"""

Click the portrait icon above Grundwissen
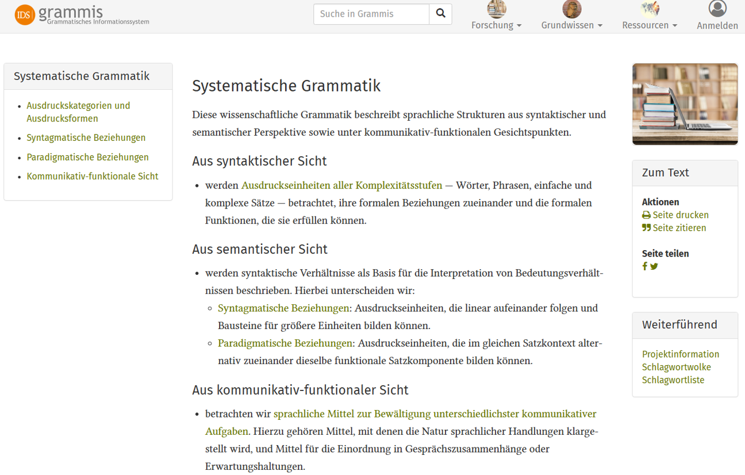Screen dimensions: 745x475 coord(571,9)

"""
"""

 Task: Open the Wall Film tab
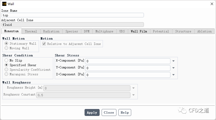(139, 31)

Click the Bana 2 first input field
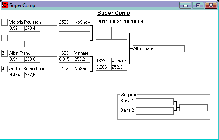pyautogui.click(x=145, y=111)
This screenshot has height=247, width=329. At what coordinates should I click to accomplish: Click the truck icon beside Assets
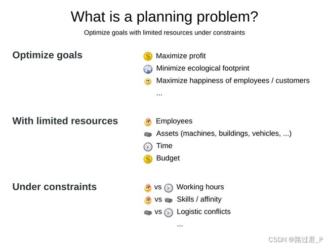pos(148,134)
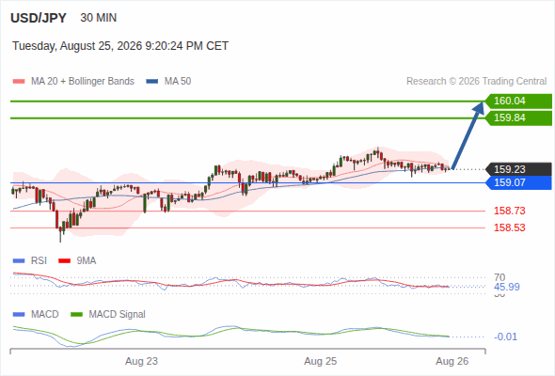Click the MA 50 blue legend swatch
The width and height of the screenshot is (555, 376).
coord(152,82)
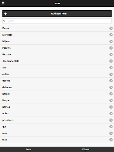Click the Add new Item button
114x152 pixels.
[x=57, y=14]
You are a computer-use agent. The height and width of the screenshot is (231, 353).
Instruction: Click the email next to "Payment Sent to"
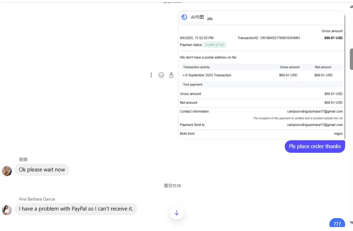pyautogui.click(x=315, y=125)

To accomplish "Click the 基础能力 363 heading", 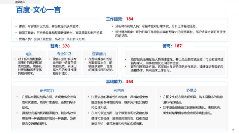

"""
"""

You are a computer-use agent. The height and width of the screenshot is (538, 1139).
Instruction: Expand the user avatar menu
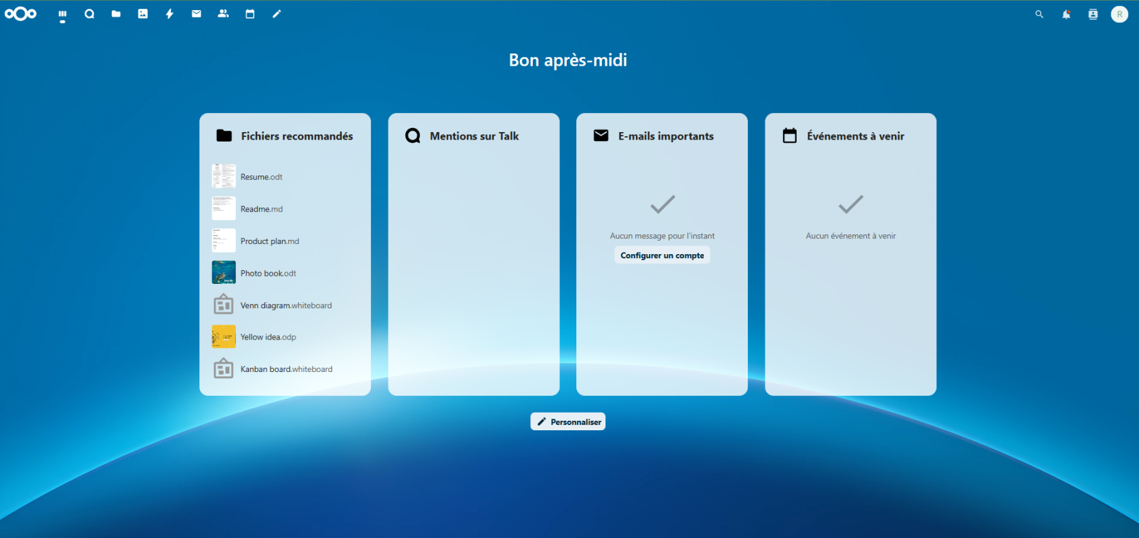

"""

- What to do -
Whenever a line in the records above contains the string "agent", copy that line.

- Answer area -
You are a computer-use agent. The height and width of the screenshot is (231, 353).
You are a computer-use agent. The height and width of the screenshot is (538, 1139).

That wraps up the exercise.